After the Storm


Picking up the pieces

Remove, Replant, Regenerate

by Charlie Thigpen

With the recent storms behind us, we must move forward. As I walk around my own yard I see 10-foot–wide root balls in the air leaving crater-like holes in the landscape. Massive oaks and pines are crisscrossed like piles of toothpicks on a gargantuan scale. The yard I have gardened for 10 years was changed forever in a matter of seconds, and so were many lives. Although I know my family is extremely fortunate to have come through the tragic storms without harm and minimal damage to our home, it makes me sad to see beautiful, old trees twisted and thrown to the ground. The once–living giants have been laid to rest forever, but through the tangled debris I can see a few blooms. Resilient flowers on the oak-leaf and French hydrangeas poke out of the rubble.

Where to Start

If you have piles of debris around your home start moving it one limb at a time. Start in the front yard and move to the back. Carry off logs one at a time or move soil one shovel–full at a time. Replant perennials, shrubs or trees one at a time. It’s a day-by-day process.

Be Smart

When replanting always evaluate your surroundings. My yard was shady, so I planted shade-loving plants, but now I have pockets of bright sun, so I will need a few sun lovers. I might even have to relocate a few of my old shade plants to get them out of the sun. I used to complain about not having any sun in the landscape, so now I have it. Be careful what you complain about!

Cut back perennials and shrubs that were crushed or damaged and be patient. If new growth appears, give the plants a dose of fertilizer to speed up the new growth. Established plants are resilient, and if their roots aren’t damaged they will usually come back strong. Many old woody plants will benefit from being cut back, and some may be rejuvenated and even bloom better on the vigorous, new growth.

**EXERCISE A**: According to the storm recovery article, for how many years has the author gardened the yard?
**EXERCISE B**: Print the storm recovery article from "If you have" up to and including "you complain about!".
**EXERCISE C**: Condense the paragraph of the storm recovery article that begins "Cut back perennials and shrubs" into a short bulleted list that keeps its main facts.

**STUDY MATERIAL**:
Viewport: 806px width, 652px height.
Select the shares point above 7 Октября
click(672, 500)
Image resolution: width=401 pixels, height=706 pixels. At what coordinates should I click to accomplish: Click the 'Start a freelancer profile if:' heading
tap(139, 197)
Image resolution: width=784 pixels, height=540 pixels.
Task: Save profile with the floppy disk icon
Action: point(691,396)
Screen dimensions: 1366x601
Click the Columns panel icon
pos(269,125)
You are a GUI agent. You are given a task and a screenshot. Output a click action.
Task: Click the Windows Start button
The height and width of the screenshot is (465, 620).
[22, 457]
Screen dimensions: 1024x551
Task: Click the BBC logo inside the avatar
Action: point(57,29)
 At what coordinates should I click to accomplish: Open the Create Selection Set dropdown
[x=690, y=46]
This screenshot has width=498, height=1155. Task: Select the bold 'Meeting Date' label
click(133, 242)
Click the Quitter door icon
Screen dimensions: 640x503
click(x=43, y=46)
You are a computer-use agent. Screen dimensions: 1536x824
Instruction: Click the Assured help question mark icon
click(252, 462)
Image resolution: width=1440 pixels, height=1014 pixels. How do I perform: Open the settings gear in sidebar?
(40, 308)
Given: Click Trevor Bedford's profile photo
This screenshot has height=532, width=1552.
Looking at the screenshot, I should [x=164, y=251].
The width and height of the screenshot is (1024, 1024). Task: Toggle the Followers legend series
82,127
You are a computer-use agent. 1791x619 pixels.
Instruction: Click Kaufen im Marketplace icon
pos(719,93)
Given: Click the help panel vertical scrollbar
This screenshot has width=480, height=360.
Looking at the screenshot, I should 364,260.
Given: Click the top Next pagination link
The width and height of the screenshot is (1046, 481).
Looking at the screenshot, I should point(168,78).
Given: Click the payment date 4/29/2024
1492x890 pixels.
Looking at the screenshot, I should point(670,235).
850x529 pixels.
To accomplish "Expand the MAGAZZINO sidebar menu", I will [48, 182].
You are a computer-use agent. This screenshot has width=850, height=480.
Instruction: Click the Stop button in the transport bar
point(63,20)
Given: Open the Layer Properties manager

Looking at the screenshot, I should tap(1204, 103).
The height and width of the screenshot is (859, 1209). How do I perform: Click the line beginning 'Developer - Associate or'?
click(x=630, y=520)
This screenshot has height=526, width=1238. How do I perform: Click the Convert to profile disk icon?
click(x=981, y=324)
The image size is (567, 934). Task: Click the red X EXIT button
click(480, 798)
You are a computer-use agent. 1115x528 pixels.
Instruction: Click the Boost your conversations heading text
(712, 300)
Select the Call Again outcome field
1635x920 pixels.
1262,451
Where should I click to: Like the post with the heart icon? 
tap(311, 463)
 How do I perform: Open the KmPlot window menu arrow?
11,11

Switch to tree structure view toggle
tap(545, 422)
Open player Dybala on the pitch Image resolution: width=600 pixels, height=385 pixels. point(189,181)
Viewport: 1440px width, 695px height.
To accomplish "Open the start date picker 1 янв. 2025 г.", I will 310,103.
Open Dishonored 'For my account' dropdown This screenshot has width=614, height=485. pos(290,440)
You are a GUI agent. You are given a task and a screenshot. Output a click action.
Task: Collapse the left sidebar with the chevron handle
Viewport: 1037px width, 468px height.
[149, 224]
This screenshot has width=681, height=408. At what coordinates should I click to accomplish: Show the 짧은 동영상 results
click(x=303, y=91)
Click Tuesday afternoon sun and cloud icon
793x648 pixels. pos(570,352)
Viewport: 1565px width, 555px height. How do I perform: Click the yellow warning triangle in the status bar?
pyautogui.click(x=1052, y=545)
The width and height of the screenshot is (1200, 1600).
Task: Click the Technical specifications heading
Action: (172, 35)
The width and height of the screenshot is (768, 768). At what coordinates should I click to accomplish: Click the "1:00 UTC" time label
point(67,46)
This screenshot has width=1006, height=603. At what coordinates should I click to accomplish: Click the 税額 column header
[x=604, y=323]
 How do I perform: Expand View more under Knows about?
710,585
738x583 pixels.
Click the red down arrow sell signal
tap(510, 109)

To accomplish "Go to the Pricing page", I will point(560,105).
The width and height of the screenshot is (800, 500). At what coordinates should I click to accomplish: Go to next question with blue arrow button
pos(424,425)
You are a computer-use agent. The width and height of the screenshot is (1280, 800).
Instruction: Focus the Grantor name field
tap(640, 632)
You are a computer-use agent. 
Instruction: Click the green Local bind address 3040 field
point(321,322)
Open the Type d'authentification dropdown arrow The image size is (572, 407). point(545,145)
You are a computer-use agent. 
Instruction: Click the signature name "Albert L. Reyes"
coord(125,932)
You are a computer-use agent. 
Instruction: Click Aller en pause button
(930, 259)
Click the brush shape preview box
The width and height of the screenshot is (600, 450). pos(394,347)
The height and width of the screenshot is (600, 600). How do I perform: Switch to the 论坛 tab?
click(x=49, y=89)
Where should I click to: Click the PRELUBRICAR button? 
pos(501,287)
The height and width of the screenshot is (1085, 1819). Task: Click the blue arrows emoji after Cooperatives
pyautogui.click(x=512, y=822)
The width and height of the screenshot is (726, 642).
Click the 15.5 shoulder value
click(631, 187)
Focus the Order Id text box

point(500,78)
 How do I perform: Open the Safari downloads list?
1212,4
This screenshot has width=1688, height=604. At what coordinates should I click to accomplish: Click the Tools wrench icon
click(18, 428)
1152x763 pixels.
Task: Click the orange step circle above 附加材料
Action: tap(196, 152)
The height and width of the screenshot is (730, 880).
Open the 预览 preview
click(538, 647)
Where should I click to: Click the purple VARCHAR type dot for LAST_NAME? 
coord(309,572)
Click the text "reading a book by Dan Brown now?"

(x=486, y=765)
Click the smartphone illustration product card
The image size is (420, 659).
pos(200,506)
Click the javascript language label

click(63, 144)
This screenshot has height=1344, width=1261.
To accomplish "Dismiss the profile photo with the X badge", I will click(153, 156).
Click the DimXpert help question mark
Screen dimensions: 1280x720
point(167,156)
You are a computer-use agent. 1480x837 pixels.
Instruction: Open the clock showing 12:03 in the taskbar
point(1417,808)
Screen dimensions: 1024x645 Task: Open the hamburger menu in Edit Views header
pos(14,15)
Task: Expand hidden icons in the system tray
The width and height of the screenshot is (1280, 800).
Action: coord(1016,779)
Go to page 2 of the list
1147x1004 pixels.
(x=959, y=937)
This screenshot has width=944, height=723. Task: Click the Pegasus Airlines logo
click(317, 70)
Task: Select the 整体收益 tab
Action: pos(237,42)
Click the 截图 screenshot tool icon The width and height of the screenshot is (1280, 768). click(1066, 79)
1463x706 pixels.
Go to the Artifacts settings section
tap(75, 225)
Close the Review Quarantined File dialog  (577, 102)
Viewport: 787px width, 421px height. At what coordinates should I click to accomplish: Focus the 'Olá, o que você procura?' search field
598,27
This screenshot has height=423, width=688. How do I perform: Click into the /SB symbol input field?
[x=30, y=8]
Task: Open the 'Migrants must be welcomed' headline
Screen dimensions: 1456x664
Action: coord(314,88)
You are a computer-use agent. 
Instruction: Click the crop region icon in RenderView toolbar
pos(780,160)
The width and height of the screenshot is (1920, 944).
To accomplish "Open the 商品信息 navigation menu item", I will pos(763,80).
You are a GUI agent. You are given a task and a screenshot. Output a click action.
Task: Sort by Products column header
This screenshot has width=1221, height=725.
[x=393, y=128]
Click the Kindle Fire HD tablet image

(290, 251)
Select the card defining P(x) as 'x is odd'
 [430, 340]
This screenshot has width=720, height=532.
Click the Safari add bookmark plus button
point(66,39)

**EXERCISE ANSWER A**: 10 years.

**EXERCISE ANSWER B**:
If you have piles of debris around your home start moving it one limb at a time. Start in the front yard and move to the back. Carry off logs one at a time or move soil one shovel–full at a time. Replant perennials, shrubs or trees one at a time. It’s a day-by-day process.

Be Smart

When replanting always evaluate your surroundings. My yard was shady, so I planted shade-loving plants, but now I have pockets of bright sun, so I will need a few sun lovers. I might even have to relocate a few of my old shade plants to get them out of the sun. I used to complain about not having any sun in the landscape, so now I have it. Be careful what you complain about!

**EXERCISE ANSWER C**:
- Cut back crushed or damaged perennials and shrubs, then be patient.
- If new growth appears, fertilize to speed it up.
- Established plants with undamaged roots usually come back strong.
- Many old woody plants benefit from being cut back; some may be rejuvenated and bloom better on the new growth.